In December 1903, while studying at Oxford University in England, Wolfrom was visited by an acquaintance, Guy Robert LaCoste, who negotiated acquisition of land in Estes Park. Wolfrom and LaCoste then met with Windham Wyndham-Quin, 4th Earl of Dunraven and Mount-Earl, Estes Park's largest land owner. Dunraven told her how to homestead land in Estes Park.

Wolfrom filed for 160 acres of land under the Homestead Act and built a cabin on Aspen Brook, near Estes Park and the Rocky Mountain National Park. She hauled wood up to her land for the initial, small board and batten cabin. In 1913, she built a log home with a stone chimney after she received title to the land. She did most of the work herself, bringing lumber, supplies, and groceries in a wheelbarrow along a steep path from Estes Park, which was about 5 miles away.

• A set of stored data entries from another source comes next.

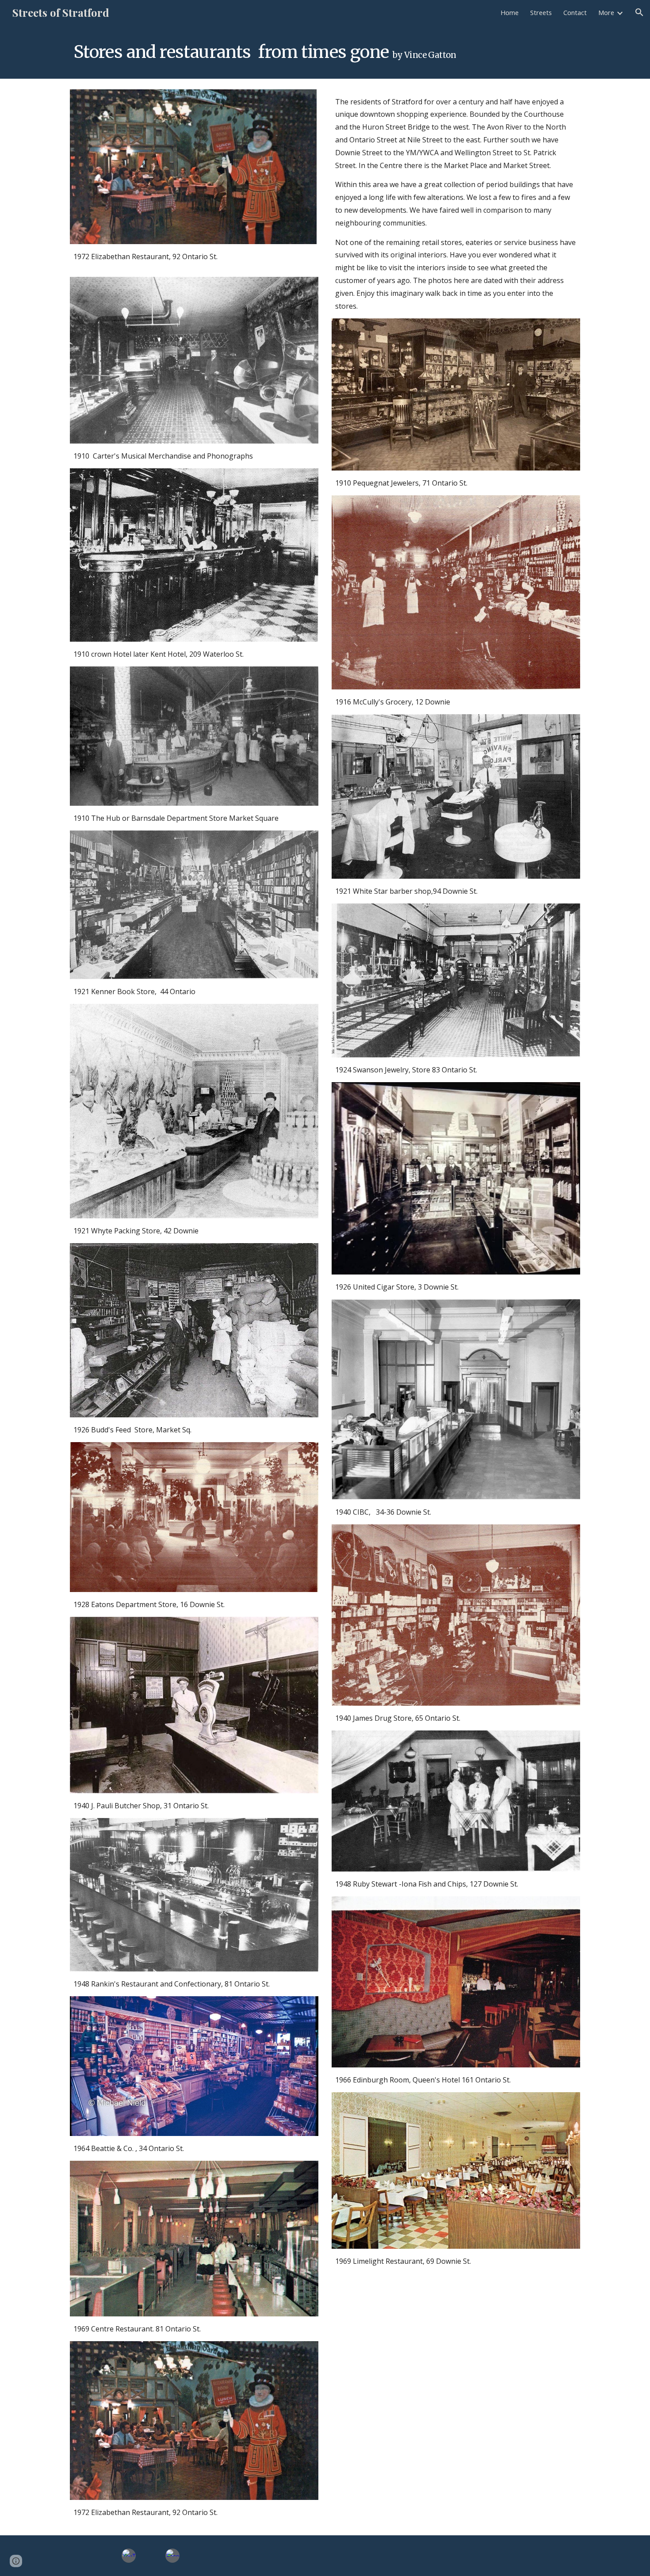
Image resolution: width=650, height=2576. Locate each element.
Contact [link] (575, 12)
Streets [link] (541, 12)
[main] (281, 51)
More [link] (606, 12)
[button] (639, 12)
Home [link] (510, 12)
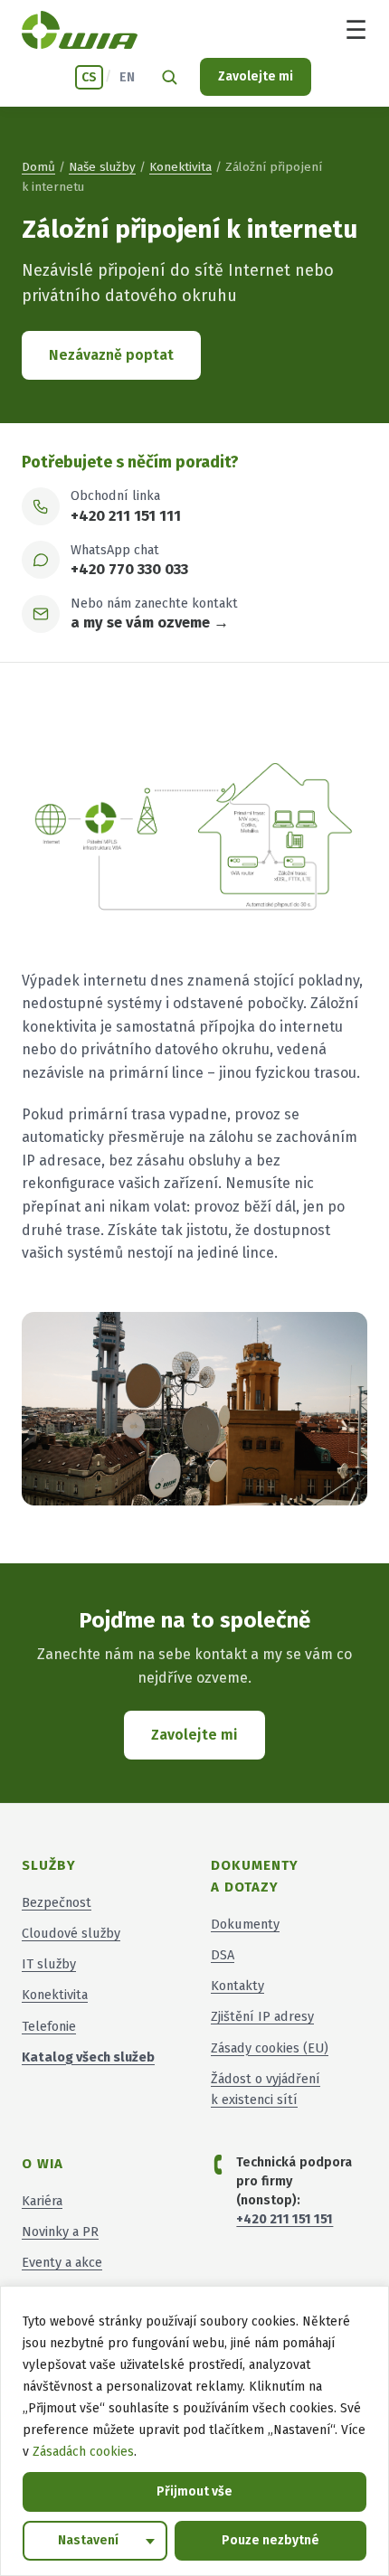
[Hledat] (169, 77)
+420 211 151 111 (126, 515)
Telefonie (49, 2026)
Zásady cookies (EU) (269, 2048)
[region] (194, 2431)
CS (89, 77)
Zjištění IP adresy (262, 2016)
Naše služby (102, 167)
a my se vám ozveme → (150, 622)
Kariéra (42, 2201)
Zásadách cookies (83, 2451)
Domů (38, 167)
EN (127, 77)
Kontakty (237, 1985)
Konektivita (180, 167)
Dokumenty (245, 1924)
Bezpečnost (56, 1902)
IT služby (49, 1964)
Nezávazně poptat (111, 354)
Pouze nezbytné (270, 2540)
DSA (222, 1955)
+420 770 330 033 (129, 569)
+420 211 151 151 (284, 2219)
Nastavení (88, 2540)
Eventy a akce (62, 2262)
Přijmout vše (194, 2491)
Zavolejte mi (255, 76)
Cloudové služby (71, 1933)
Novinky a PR (60, 2231)
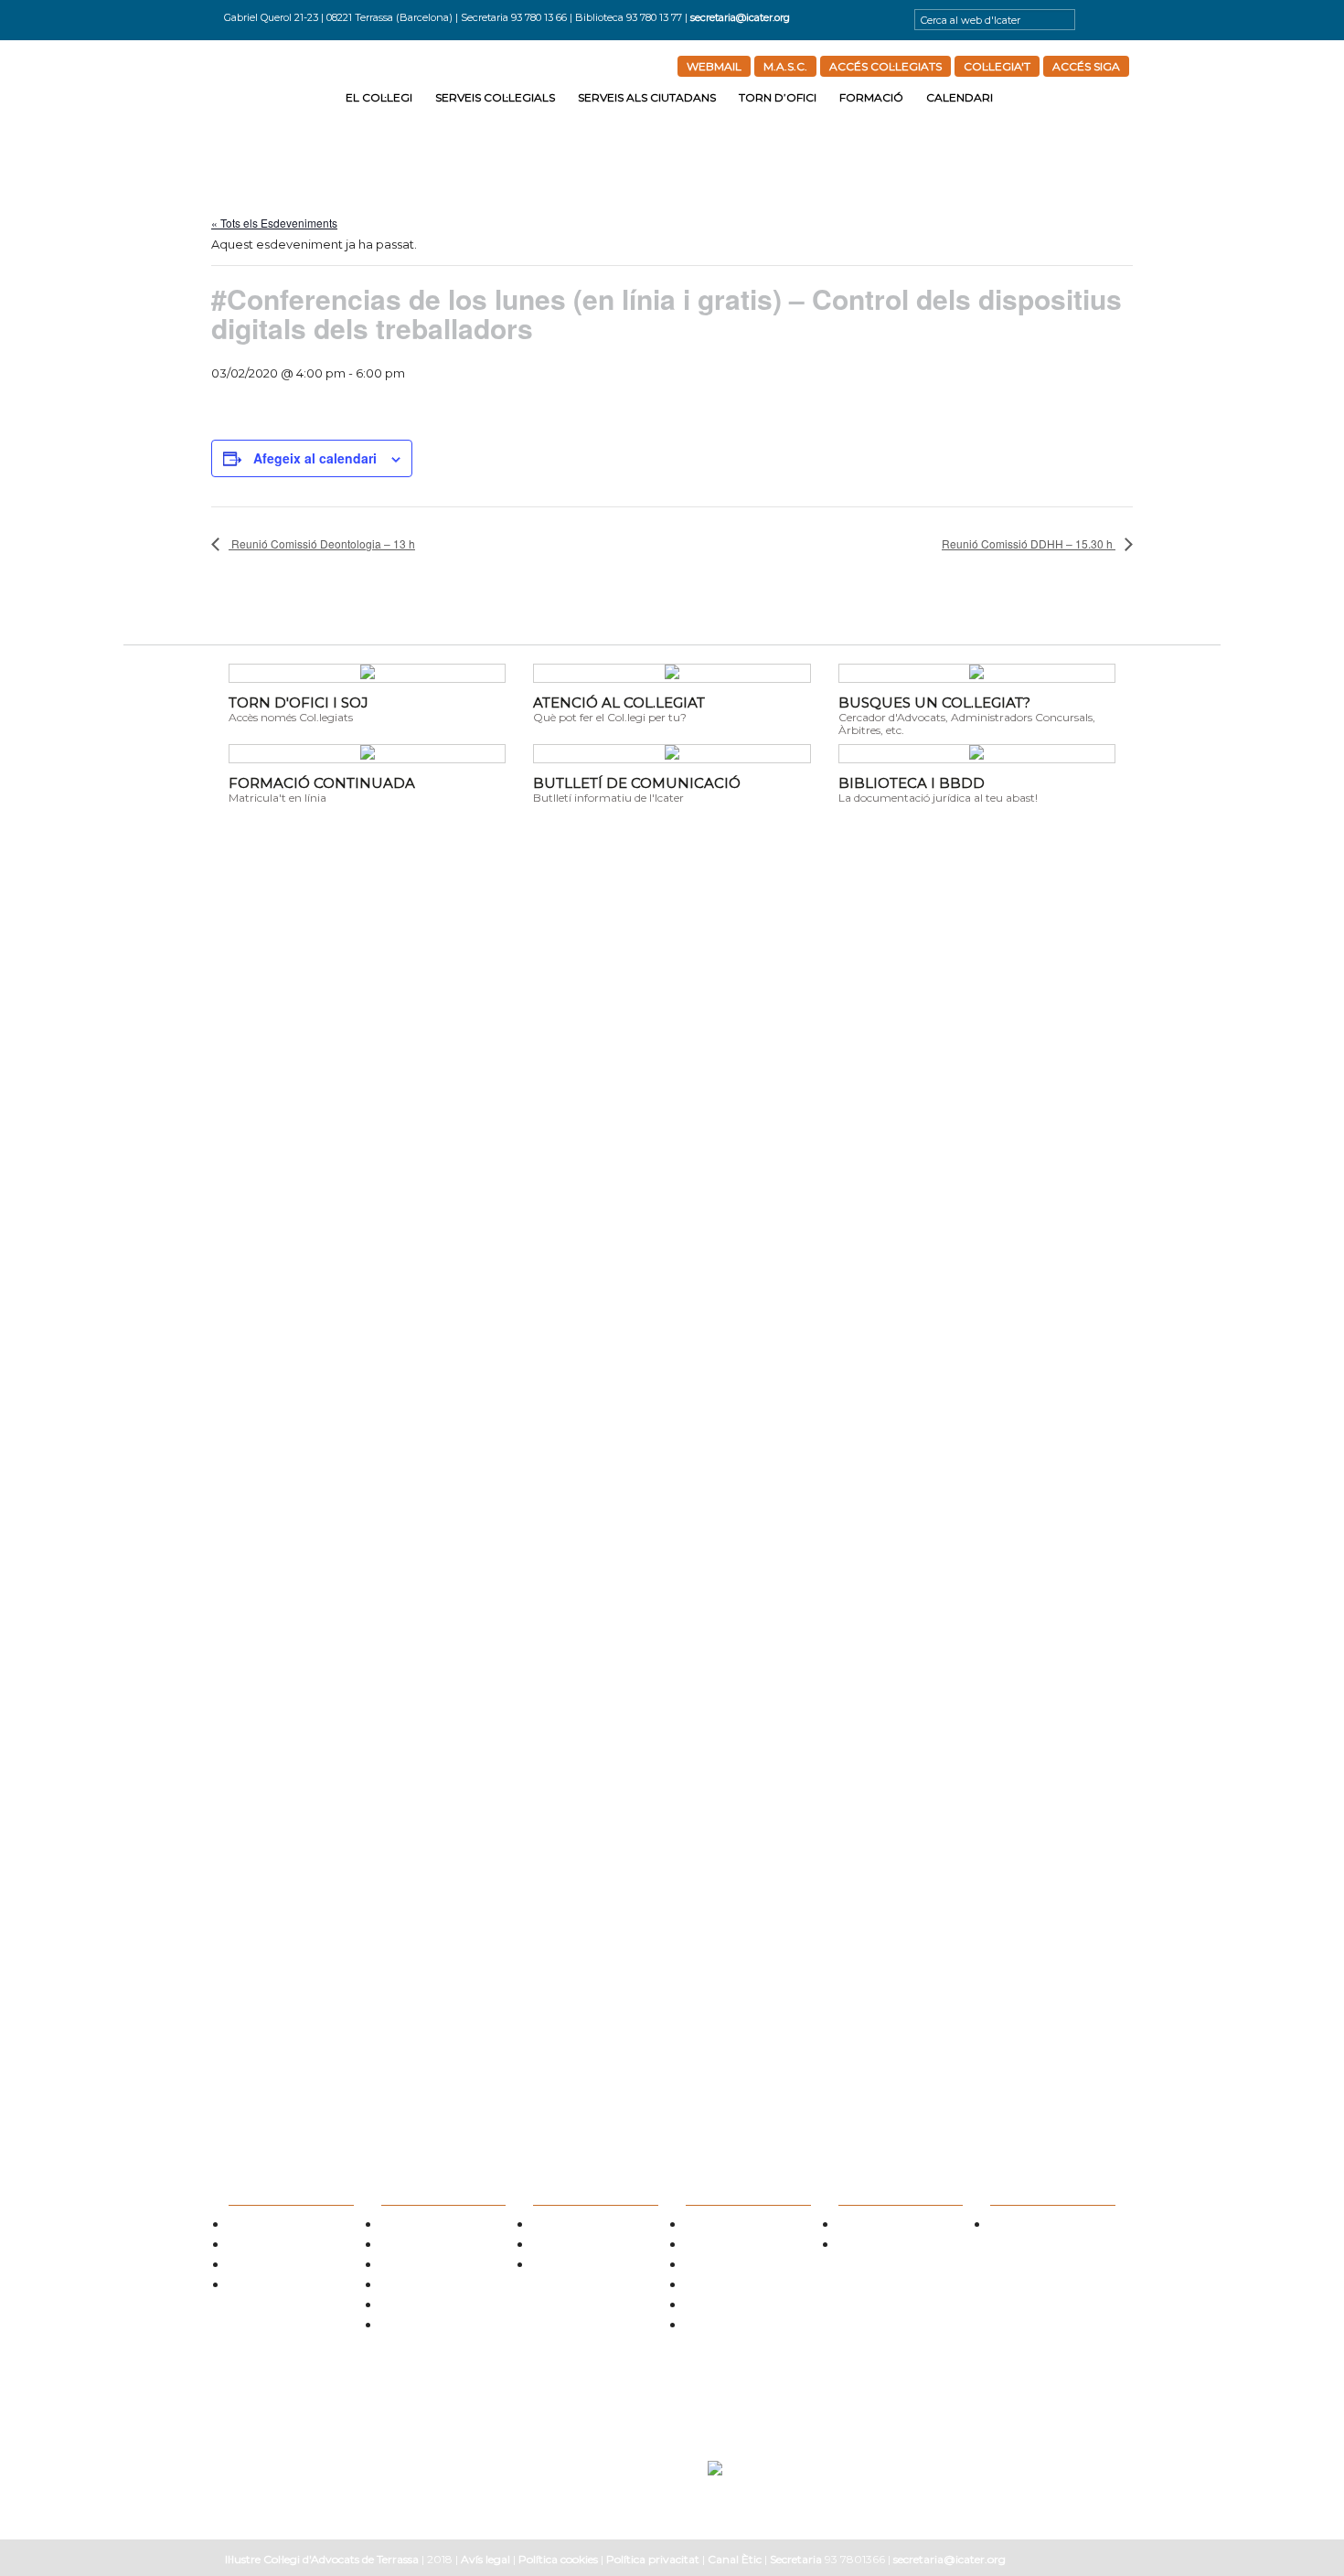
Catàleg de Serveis (422, 2246)
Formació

===Businesswomen and playwright===
Hikers passed her home when the Wind River Trail was opened along Aspen Brook. She opened a tea room called Wigwam Tea Room in 1914 for hikers to rest and get refreshments. It had a gift shop where she sold curios, Native American artifacts, and antiques. This augmented her income as a teacher and writer of plays. She was the first female homesteader and the "first successful female entrepreneur in the Estes Park area". Her initial customers arrived on the trail after she had a road built, doing most of the work herself, people also drove to the Wigwam Tea Room. Her success inspired five women to homestead near Estes Park by 1917.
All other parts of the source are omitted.